Task brief:
Copy every line that contains the string "coordinates" from the entries below.
<<<<
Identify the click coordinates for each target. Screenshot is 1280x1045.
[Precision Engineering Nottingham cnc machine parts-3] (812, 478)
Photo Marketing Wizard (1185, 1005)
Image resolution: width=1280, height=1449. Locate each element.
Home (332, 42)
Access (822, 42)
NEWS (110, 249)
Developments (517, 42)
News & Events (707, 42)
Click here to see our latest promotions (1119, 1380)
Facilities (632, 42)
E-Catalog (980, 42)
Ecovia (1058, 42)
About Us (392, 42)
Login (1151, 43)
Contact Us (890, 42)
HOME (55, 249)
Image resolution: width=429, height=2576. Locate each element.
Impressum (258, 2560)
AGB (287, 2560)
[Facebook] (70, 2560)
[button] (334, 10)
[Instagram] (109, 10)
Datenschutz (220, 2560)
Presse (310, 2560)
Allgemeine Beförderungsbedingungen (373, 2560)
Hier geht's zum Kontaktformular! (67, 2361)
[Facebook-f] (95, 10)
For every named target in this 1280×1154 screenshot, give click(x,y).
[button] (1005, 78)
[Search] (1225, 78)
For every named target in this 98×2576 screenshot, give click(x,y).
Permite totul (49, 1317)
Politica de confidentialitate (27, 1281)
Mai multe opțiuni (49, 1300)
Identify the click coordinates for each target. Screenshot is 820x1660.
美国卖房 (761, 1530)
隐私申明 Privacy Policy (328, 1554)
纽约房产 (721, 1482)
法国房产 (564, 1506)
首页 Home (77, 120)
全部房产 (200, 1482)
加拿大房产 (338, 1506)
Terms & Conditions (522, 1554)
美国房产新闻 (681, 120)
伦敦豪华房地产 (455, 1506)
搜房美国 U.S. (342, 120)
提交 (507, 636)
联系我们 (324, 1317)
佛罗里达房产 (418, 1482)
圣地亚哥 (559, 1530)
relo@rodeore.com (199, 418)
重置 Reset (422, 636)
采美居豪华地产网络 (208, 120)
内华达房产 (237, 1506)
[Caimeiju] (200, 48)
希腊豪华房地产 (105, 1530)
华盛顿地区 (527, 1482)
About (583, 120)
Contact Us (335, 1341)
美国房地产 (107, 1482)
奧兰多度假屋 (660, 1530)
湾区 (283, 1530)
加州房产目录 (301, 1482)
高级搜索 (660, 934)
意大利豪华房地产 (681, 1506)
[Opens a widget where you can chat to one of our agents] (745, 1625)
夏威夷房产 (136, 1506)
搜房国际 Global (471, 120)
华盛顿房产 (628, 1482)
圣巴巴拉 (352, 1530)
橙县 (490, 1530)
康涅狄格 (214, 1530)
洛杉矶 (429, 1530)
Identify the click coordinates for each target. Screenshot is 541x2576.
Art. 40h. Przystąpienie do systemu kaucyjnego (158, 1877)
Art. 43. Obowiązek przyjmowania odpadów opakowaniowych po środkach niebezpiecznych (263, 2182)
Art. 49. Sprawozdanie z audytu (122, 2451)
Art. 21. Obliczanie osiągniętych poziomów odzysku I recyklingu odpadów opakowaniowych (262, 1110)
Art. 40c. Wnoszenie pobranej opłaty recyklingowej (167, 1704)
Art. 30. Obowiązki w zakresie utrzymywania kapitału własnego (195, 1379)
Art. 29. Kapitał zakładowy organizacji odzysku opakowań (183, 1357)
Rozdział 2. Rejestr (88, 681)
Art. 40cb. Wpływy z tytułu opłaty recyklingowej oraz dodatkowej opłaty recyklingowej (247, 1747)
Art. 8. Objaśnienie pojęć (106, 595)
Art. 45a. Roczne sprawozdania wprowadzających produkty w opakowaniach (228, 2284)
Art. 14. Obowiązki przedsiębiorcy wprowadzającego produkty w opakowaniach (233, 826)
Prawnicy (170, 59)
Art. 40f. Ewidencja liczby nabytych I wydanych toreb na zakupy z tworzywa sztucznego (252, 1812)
>>>>
Written solution:
Identify the click coordinates for each target. Screenshot is 1280x1045.
Identify the click coordinates for each target. Screenshot is 820x1660.
Identify the click coordinates for each target. Screenshot is 541x2576.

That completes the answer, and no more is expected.